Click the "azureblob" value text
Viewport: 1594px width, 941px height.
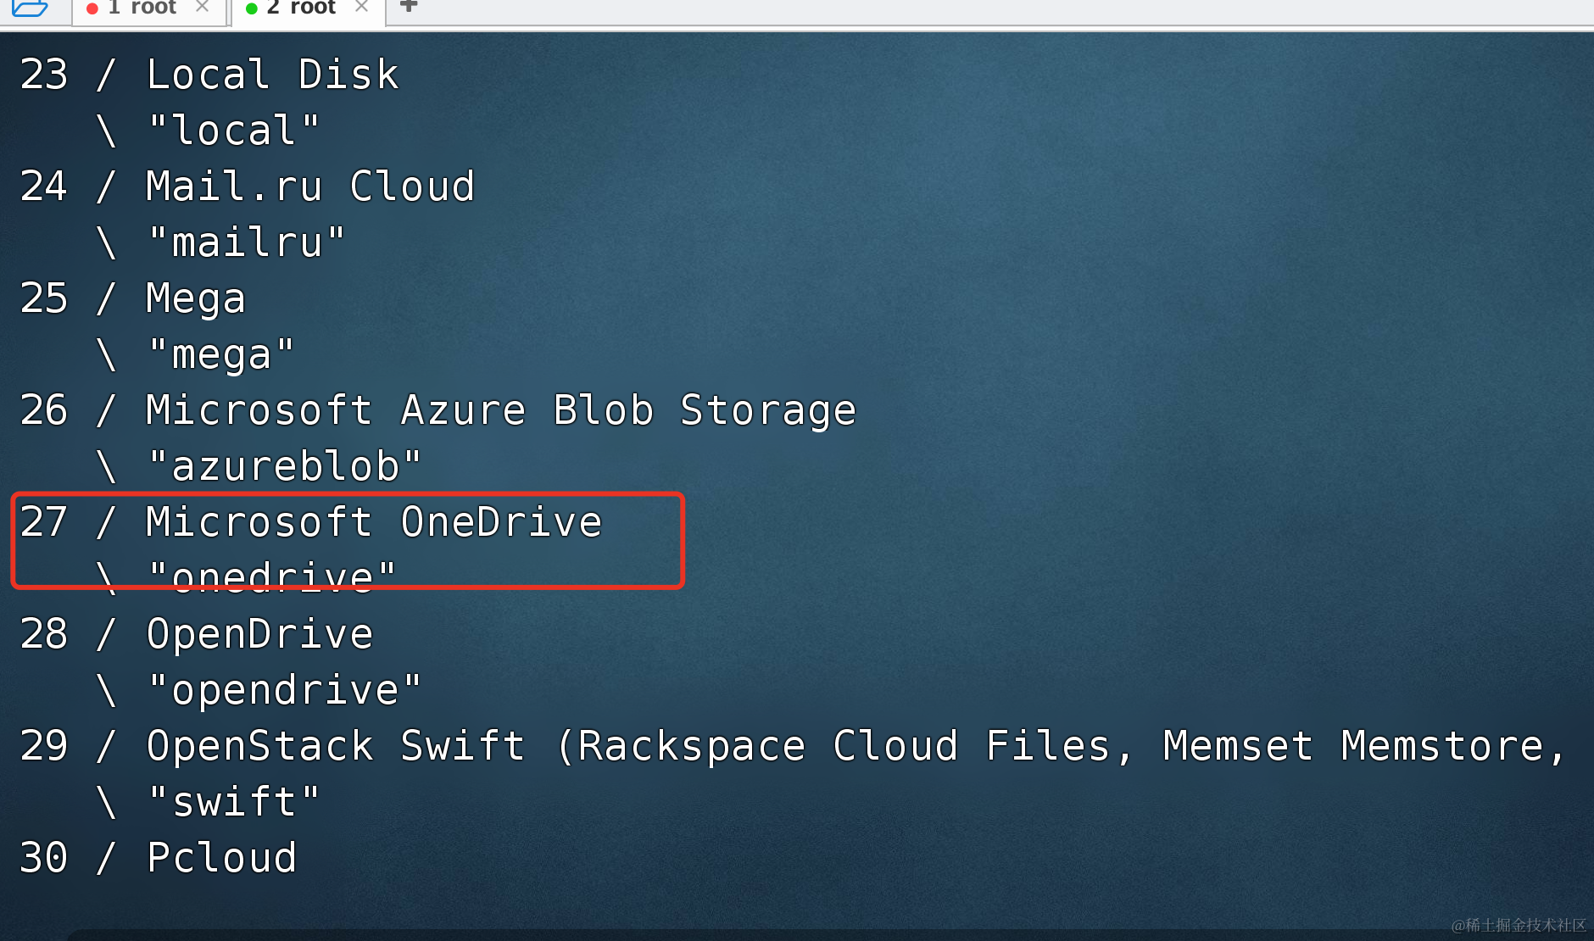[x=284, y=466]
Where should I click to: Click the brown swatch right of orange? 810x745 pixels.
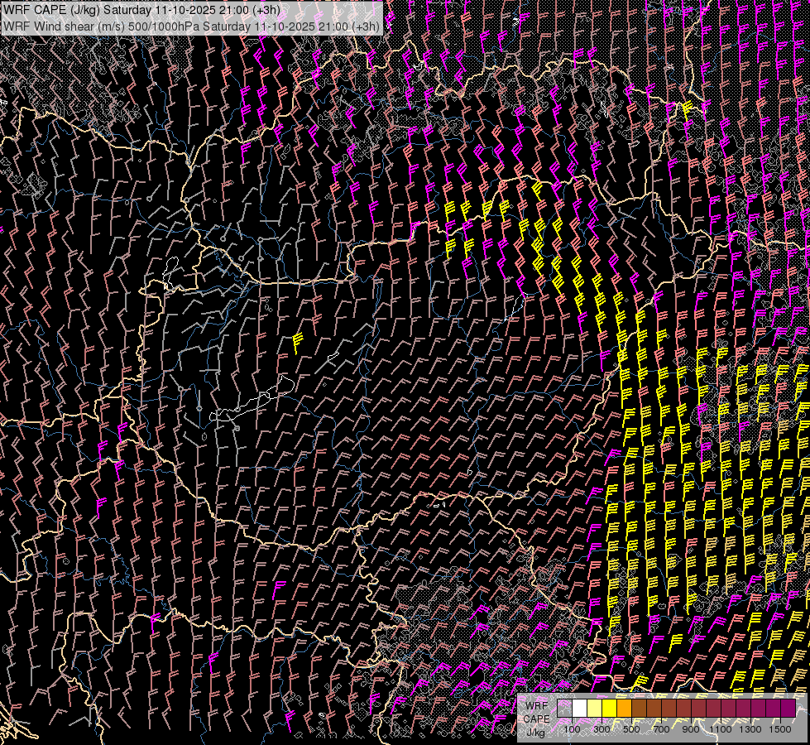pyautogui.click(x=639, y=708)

...

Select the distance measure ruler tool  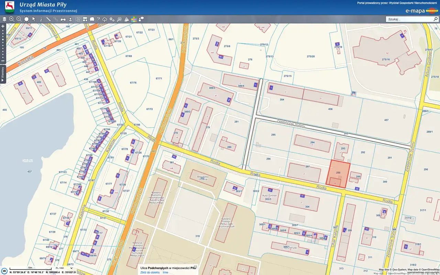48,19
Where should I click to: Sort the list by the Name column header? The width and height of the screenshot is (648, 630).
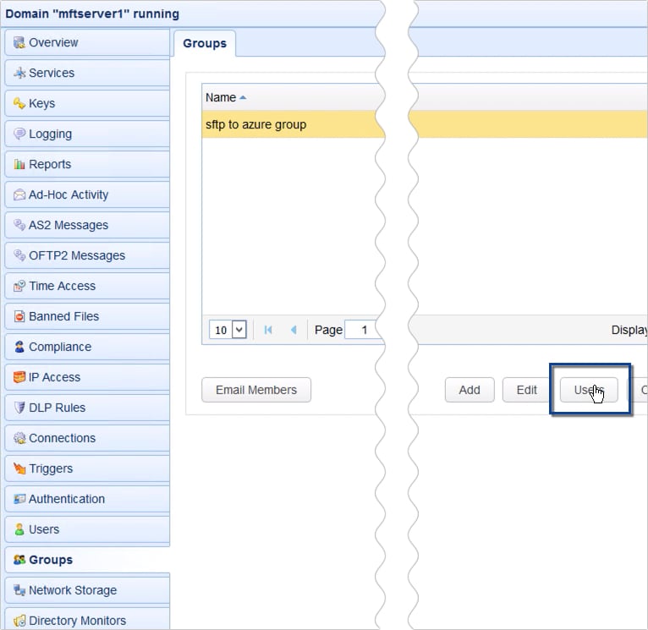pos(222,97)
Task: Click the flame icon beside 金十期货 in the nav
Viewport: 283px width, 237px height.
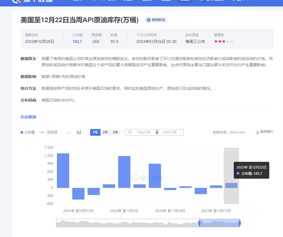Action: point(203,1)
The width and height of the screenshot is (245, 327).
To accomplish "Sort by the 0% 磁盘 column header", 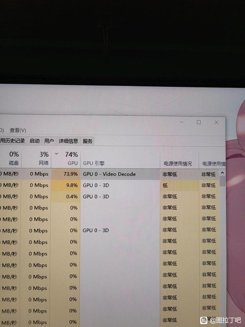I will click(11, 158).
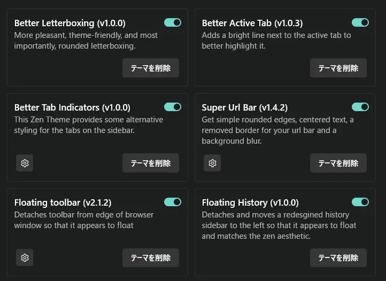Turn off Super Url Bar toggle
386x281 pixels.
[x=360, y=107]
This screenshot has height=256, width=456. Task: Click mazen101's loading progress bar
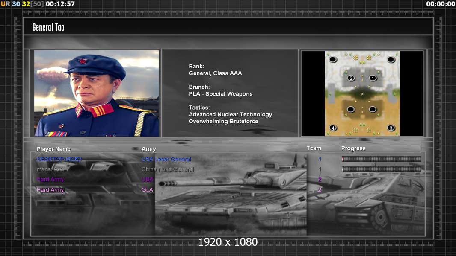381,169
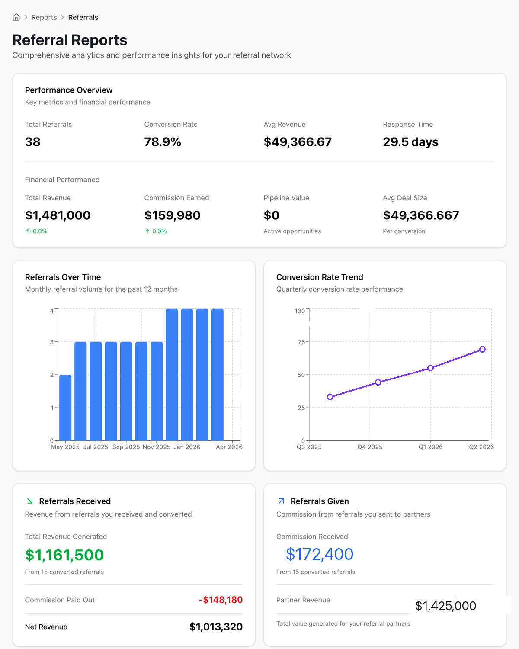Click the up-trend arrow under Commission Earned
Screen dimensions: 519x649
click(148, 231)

Exercise directions = Return every line of the material above that contains the word "Viewport", copying each line in full.

Written answer =
Viewport: 1594px width, 941px height.
Viewport: 283px width, 237px height.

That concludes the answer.